A little more than a year later, the holiday shopping season’s official beginning would also be Mike Penner’s ultimate end. On the day after Thanksgiving — now so commonly referred to as, Black Friday — November 26, 2009, in his apartment building’s parking garage, Penner rigged a vacuum hose attached to the tailpipe of his running, parked car through a window, into the passenger compartment, ending his previously very vocal life in silence.

WHY? Can somebody just tell me, please, why??
It’s okay with me if you tune me out at this point, because I’ll give fair warning: I’m gonna wax quite a bit philosophical/metaphysical here.

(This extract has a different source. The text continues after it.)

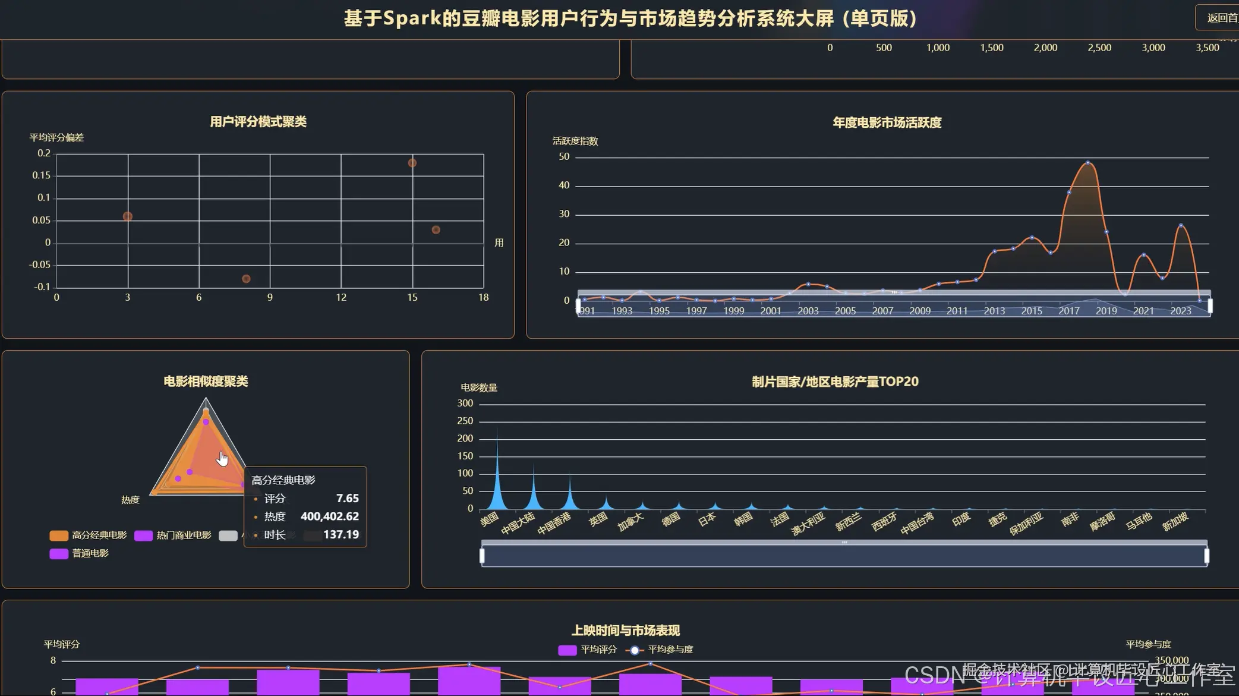Toggle the 普通电影 legend entry
This screenshot has width=1239, height=696.
click(x=79, y=553)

The human interest aspect of the death of Mike Penner, as well as that which is imminent for my brother Alex, really have only the slightest of true relationships — that being that they were friends and that their lives ended or will end far too early.

I don’t really know why I was so compelled to spend the inordinate amount of time I did writing this post. I don’t know if it was simply because I felt the need to mourn the loss of Penner; someone I felt a great deal of respect for; someone I sort of felt I knew via association with my brother. Perhaps it’s just that it’s such a tremendously story, and it makes me realize how much I already miss Alex.

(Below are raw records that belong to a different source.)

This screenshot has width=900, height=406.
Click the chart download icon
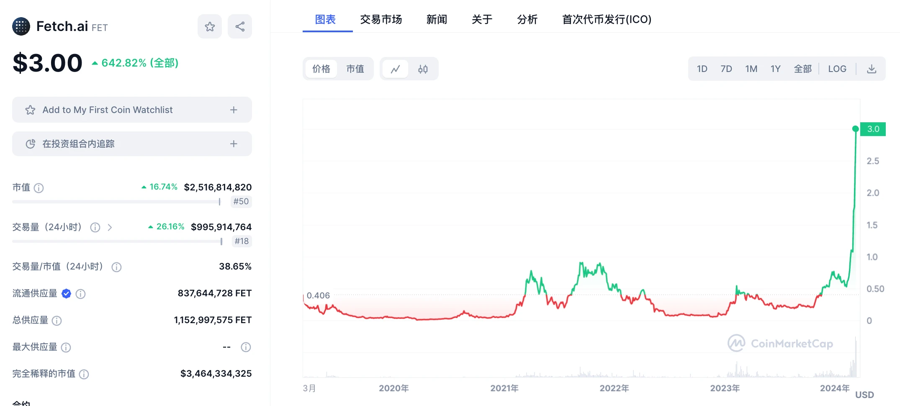872,69
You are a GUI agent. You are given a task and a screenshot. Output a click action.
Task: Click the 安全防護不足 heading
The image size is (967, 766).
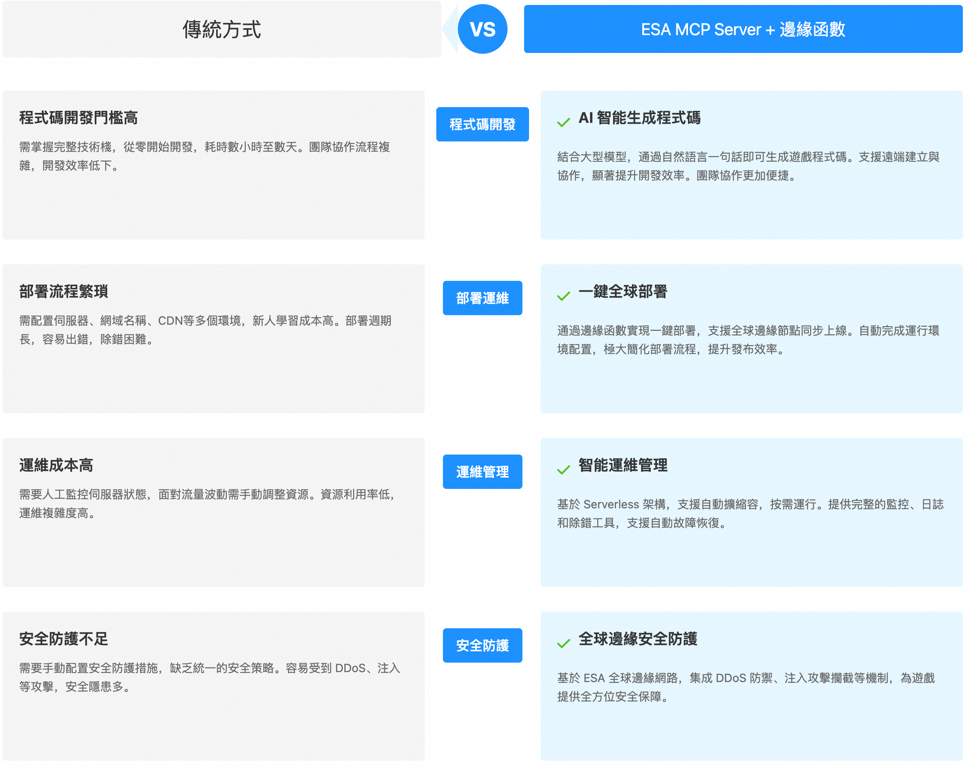pos(64,639)
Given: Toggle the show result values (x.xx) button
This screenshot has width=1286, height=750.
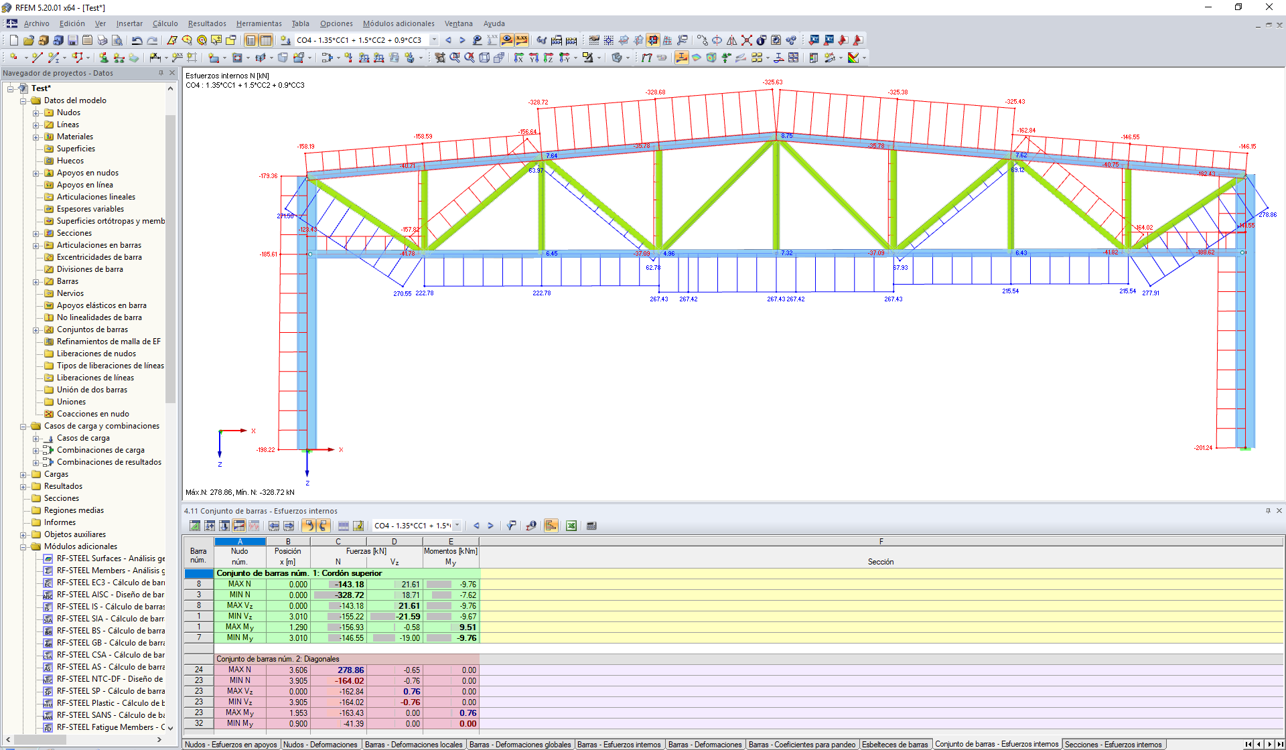Looking at the screenshot, I should point(521,40).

How very fragile, our existence seems at times; and though we actively acknowledge that this is true, we still ask, “why?”

Why am I losing my brother years — even decades too soon?

Why has the world lost a great writer and a great person in Mike Penner?

Why did Penner feel such despair in his life that he couldn’t bear to go on living?

It's almost poetic that prior to his death, Penner’s final regular assignment at The Times was writing the Morning Briefing column’s “Totally Random” feature. It seems the inexplicable machinations of fate that caused whatever physiological affectations responsible for laying askew my brother’s brain through Alzheimer’s and Penner’s self-image through his condition, known as dissociative gender identification, were equally ‘random.’

I mean, think about it. These were two people in the prime of their careers, who literally had the world by the tail. Only good things appeared to lie ahead for each of them.

How does any of this make sense?

Both were betrayed by genetics — my brother, with absolutely no recourse. As for Penner’s circumstance, if you choose to judge him, that’s your business. I choose to judge neither his choices nor his biological reality, but only to regret his tragically mistaken notion that you can go home again, because truly, more often than not, Thomas Wolfe was right.

Who would have ever thought 25 years ago that anything so tragic could become the current reality for each of these talented and cherished individuals?

Why it happened, and to what purpose we can never know.

The only correct response, I believe, is to remember both of them for who they were, to say a prayer in support of their families, and realize for yourself that each day, each moment, each simple pleasure we experience in this life is a gift.

Never take it for granted; never assume it’s deserved.

Be grateful for it. Savor it, lest that damned unnerving uncertainty that stalks us all, be allowed to steal our joy.

Life is not fair. The sun is caused to rise on the evil and the good, and rain upon the righteous and unrighteous alike.